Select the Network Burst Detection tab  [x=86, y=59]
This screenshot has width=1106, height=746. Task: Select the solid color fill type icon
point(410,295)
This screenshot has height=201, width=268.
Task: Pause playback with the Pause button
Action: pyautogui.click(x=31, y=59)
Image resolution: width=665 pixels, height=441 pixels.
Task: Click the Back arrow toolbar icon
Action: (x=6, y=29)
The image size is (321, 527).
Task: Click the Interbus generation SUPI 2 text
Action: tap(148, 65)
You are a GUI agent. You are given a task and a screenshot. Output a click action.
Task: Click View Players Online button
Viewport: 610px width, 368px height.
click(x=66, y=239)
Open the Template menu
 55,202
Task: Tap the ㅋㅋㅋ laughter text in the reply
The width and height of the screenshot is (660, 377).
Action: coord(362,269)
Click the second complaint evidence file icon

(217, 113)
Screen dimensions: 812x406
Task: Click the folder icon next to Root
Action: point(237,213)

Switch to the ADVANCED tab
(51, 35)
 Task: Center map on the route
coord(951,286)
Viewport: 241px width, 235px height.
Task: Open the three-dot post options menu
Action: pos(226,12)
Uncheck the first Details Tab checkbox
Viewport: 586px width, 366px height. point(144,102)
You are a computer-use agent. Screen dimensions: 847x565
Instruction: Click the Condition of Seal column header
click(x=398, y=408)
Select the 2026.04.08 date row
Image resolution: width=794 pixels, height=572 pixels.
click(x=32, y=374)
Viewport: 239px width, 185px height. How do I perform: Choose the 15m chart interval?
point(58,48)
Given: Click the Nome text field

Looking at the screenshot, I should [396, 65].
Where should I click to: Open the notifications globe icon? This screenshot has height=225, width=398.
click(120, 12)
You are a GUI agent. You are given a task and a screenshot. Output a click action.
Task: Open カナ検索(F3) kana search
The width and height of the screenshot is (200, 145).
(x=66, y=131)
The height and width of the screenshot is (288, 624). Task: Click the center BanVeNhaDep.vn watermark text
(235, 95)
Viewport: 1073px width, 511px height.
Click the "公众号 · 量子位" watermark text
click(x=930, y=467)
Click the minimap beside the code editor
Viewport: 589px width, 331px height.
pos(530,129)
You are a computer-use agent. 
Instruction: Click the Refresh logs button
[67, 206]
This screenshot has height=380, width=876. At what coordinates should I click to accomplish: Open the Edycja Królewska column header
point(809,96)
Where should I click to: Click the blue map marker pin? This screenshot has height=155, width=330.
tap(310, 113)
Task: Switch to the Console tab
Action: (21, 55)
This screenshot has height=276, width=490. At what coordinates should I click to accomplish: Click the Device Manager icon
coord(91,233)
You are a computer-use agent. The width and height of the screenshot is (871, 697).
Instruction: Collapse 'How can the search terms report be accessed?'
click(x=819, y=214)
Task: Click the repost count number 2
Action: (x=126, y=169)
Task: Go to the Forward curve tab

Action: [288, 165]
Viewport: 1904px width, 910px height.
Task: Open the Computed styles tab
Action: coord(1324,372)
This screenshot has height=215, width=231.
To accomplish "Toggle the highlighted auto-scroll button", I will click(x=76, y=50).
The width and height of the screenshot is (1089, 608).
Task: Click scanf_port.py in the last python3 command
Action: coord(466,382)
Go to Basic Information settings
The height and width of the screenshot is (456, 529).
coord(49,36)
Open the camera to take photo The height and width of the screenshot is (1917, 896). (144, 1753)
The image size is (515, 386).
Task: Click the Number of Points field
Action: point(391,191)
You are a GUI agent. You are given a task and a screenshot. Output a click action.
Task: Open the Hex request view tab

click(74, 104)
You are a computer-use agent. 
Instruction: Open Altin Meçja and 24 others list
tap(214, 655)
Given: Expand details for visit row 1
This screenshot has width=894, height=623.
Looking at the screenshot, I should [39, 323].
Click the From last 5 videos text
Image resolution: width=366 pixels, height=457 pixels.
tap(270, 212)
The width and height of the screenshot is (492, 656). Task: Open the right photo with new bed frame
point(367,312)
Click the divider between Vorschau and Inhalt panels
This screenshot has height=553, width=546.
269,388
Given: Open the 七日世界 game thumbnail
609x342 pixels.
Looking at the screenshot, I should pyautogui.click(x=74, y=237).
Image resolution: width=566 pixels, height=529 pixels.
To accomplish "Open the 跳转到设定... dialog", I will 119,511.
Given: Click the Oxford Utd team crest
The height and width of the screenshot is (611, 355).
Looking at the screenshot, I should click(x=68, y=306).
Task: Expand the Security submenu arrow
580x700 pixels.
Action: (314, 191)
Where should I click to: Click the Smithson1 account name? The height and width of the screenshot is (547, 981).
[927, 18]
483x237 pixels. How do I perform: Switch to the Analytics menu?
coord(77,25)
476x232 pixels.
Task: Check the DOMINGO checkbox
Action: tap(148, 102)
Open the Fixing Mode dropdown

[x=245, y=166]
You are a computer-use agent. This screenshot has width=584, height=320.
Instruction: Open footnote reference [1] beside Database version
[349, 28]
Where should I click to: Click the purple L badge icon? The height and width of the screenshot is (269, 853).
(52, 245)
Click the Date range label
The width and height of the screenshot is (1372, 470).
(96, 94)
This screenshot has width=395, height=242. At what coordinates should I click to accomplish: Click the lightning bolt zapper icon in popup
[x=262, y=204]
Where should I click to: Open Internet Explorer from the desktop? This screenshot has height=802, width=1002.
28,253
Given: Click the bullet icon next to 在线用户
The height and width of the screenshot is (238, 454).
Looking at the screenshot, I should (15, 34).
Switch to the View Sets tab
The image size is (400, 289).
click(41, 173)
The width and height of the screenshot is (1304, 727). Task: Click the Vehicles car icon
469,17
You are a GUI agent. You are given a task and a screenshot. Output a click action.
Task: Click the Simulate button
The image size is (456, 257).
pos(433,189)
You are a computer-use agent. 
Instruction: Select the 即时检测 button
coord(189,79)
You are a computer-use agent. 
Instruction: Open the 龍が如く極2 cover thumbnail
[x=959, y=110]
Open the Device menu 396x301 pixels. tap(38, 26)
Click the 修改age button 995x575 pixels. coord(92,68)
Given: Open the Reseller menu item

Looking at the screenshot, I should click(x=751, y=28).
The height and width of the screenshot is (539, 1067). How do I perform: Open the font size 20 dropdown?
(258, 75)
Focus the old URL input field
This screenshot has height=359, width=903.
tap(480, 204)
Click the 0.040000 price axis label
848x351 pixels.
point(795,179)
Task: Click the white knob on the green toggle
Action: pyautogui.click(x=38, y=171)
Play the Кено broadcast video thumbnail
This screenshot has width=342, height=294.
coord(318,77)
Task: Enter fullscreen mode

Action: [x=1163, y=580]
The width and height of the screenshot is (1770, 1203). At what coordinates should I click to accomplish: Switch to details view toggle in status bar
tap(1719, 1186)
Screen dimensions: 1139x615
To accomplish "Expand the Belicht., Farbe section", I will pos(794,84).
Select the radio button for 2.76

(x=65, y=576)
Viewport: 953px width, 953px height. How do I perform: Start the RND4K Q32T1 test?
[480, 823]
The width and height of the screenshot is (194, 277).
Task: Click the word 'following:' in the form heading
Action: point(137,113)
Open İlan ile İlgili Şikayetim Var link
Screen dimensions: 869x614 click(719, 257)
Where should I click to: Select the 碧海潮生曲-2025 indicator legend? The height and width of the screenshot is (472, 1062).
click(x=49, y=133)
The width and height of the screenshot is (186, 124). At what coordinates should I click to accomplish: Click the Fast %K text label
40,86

• **TASK OBJECTIVE**: Word for word, copy every entry.

• **RESPONSE TO THE EXERCISE**:
Select the Network Burst Detection tab  [x=86, y=59]
This screenshot has width=1106, height=746. Task: Select the solid color fill type icon
point(410,295)
This screenshot has height=201, width=268.
Task: Pause playback with the Pause button
Action: pyautogui.click(x=31, y=59)
Image resolution: width=665 pixels, height=441 pixels.
Task: Click the Back arrow toolbar icon
Action: (x=6, y=29)
The image size is (321, 527).
Task: Click the Interbus generation SUPI 2 text
Action: tap(148, 65)
You are a GUI agent. You are given a task and a screenshot. Output a click action.
Task: Click View Players Online button
Viewport: 610px width, 368px height.
click(x=66, y=239)
Open the Template menu
 55,202
Task: Tap the ㅋㅋㅋ laughter text in the reply
The width and height of the screenshot is (660, 377).
Action: coord(362,269)
Click the second complaint evidence file icon

(217, 113)
Screen dimensions: 812x406
Task: Click the folder icon next to Root
Action: point(237,213)

Switch to the ADVANCED tab
(51, 35)
 Task: Center map on the route
coord(951,286)
Viewport: 241px width, 235px height.
Task: Open the three-dot post options menu
Action: pos(226,12)
Uncheck the first Details Tab checkbox
Viewport: 586px width, 366px height. point(144,102)
You are a computer-use agent. Screen dimensions: 847x565
Instruction: Click the Condition of Seal column header
click(x=398, y=408)
Select the 2026.04.08 date row
Image resolution: width=794 pixels, height=572 pixels.
click(x=32, y=374)
Viewport: 239px width, 185px height. How do I perform: Choose the 15m chart interval?
point(58,48)
Given: Click the Nome text field

Looking at the screenshot, I should [396, 65].
Where should I click to: Open the notifications globe icon? This screenshot has height=225, width=398.
click(120, 12)
You are a GUI agent. You are given a task and a screenshot. Output a click action.
Task: Open カナ検索(F3) kana search
The width and height of the screenshot is (200, 145).
(x=66, y=131)
The height and width of the screenshot is (288, 624). Task: Click the center BanVeNhaDep.vn watermark text
(235, 95)
Viewport: 1073px width, 511px height.
Click the "公众号 · 量子位" watermark text
click(x=930, y=467)
Click the minimap beside the code editor
Viewport: 589px width, 331px height.
pos(530,129)
You are a computer-use agent. 
Instruction: Click the Refresh logs button
[67, 206]
This screenshot has height=380, width=876. At what coordinates should I click to accomplish: Open the Edycja Królewska column header
point(809,96)
Where should I click to: Click the blue map marker pin? This screenshot has height=155, width=330.
tap(310, 113)
Task: Switch to the Console tab
Action: (21, 55)
This screenshot has height=276, width=490. At what coordinates should I click to accomplish: Click the Device Manager icon
coord(91,233)
You are a computer-use agent. The width and height of the screenshot is (871, 697).
Instruction: Collapse 'How can the search terms report be accessed?'
click(x=819, y=214)
Task: Click the repost count number 2
Action: (x=126, y=169)
Task: Go to the Forward curve tab

Action: [288, 165]
Viewport: 1904px width, 910px height.
Task: Open the Computed styles tab
Action: coord(1324,372)
This screenshot has height=215, width=231.
To accomplish "Toggle the highlighted auto-scroll button", I will click(x=76, y=50).
The width and height of the screenshot is (1089, 608).
Task: Click scanf_port.py in the last python3 command
Action: coord(466,382)
Go to Basic Information settings
The height and width of the screenshot is (456, 529).
coord(49,36)
Open the camera to take photo The height and width of the screenshot is (1917, 896). (144, 1753)
The image size is (515, 386).
Task: Click the Number of Points field
Action: point(391,191)
You are a GUI agent. You are given a task and a screenshot. Output a click action.
Task: Open the Hex request view tab

click(74, 104)
You are a computer-use agent. 
Instruction: Open Altin Meçja and 24 others list
tap(214, 655)
Given: Expand details for visit row 1
This screenshot has width=894, height=623.
Looking at the screenshot, I should [39, 323].
Click the From last 5 videos text
Image resolution: width=366 pixels, height=457 pixels.
tap(270, 212)
The width and height of the screenshot is (492, 656). Task: Open the right photo with new bed frame
point(367,312)
Click the divider between Vorschau and Inhalt panels
This screenshot has height=553, width=546.
269,388
Given: Open the 七日世界 game thumbnail
609x342 pixels.
Looking at the screenshot, I should pyautogui.click(x=74, y=237).
Image resolution: width=566 pixels, height=529 pixels.
To accomplish "Open the 跳转到设定... dialog", I will 119,511.
Given: Click the Oxford Utd team crest
The height and width of the screenshot is (611, 355).
Looking at the screenshot, I should click(x=68, y=306).
Task: Expand the Security submenu arrow
580x700 pixels.
Action: (314, 191)
Where should I click to: Click the Smithson1 account name? The height and width of the screenshot is (547, 981).
[927, 18]
483x237 pixels. How do I perform: Switch to the Analytics menu?
coord(77,25)
476x232 pixels.
Task: Check the DOMINGO checkbox
Action: tap(148, 102)
Open the Fixing Mode dropdown

[x=245, y=166]
You are a computer-use agent. This screenshot has width=584, height=320.
Instruction: Open footnote reference [1] beside Database version
[349, 28]
Where should I click to: Click the purple L badge icon? The height and width of the screenshot is (269, 853).
(52, 245)
Click the Date range label
The width and height of the screenshot is (1372, 470).
(96, 94)
This screenshot has width=395, height=242. At what coordinates should I click to accomplish: Click the lightning bolt zapper icon in popup
[x=262, y=204]
Where should I click to: Open Internet Explorer from the desktop? This screenshot has height=802, width=1002.
28,253
Given: Click the bullet icon next to 在线用户
The height and width of the screenshot is (238, 454).
Looking at the screenshot, I should (15, 34).
Switch to the View Sets tab
The image size is (400, 289).
click(41, 173)
The width and height of the screenshot is (1304, 727). Task: Click the Vehicles car icon
469,17
You are a GUI agent. You are given a task and a screenshot. Output a click action.
Task: Click the Simulate button
The image size is (456, 257).
pos(433,189)
You are a computer-use agent. 
Instruction: Select the 即时检测 button
coord(189,79)
You are a computer-use agent. 
Instruction: Open the 龍が如く極2 cover thumbnail
[x=959, y=110]
Open the Device menu 396x301 pixels. tap(38, 26)
Click the 修改age button 995x575 pixels. coord(92,68)
Given: Open the Reseller menu item

Looking at the screenshot, I should click(x=751, y=28).
The height and width of the screenshot is (539, 1067). How do I perform: Open the font size 20 dropdown?
(258, 75)
Focus the old URL input field
This screenshot has height=359, width=903.
tap(480, 204)
Click the 0.040000 price axis label
848x351 pixels.
point(795,179)
Task: Click the white knob on the green toggle
Action: pyautogui.click(x=38, y=171)
Play the Кено broadcast video thumbnail
This screenshot has width=342, height=294.
coord(318,77)
Task: Enter fullscreen mode

Action: [x=1163, y=580]
The width and height of the screenshot is (1770, 1203). At what coordinates should I click to accomplish: Switch to details view toggle in status bar
tap(1719, 1186)
Screen dimensions: 1139x615
To accomplish "Expand the Belicht., Farbe section", I will pos(794,84).
Select the radio button for 2.76

(x=65, y=576)
Viewport: 953px width, 953px height. How do I perform: Start the RND4K Q32T1 test?
[480, 823]
The width and height of the screenshot is (194, 277).
Task: Click the word 'following:' in the form heading
Action: point(137,113)
Open İlan ile İlgili Şikayetim Var link
Screen dimensions: 869x614 click(719, 257)
Where should I click to: Select the 碧海潮生曲-2025 indicator legend? The height and width of the screenshot is (472, 1062).
click(x=49, y=133)
The width and height of the screenshot is (186, 124). At what coordinates should I click to accomplish: Click the Fast %K text label
40,86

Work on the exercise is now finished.